With the pictures left out, write out the records verbatim.
Start of MATERIAL PROVIDED
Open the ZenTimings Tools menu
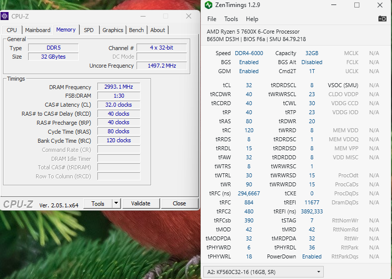Image resolution: width=392 pixels, height=279 pixels. click(x=231, y=19)
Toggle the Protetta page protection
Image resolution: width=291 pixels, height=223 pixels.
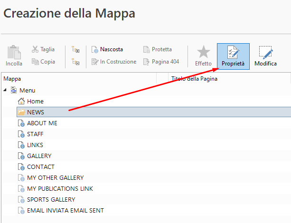click(x=158, y=49)
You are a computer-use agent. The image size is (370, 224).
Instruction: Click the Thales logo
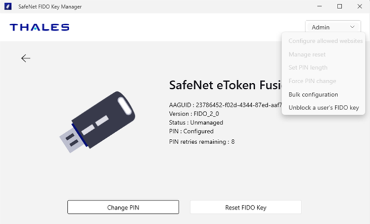pyautogui.click(x=39, y=27)
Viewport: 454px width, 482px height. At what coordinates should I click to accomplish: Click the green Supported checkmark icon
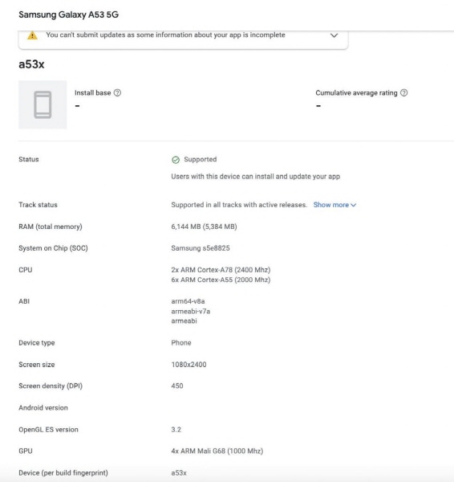(176, 160)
End of MATERIAL PROVIDED
§ **WRITTEN SOLUTION**
Open the ZenTimings Tools menu
Image resolution: width=392 pixels, height=279 pixels. click(x=231, y=19)
Toggle the Protetta page protection
Image resolution: width=291 pixels, height=223 pixels.
click(x=158, y=49)
You are a computer-use agent. The image size is (370, 224).
Instruction: Click the Thales logo
pyautogui.click(x=39, y=27)
Viewport: 454px width, 482px height. At what coordinates should I click to accomplish: Click the green Supported checkmark icon
(176, 160)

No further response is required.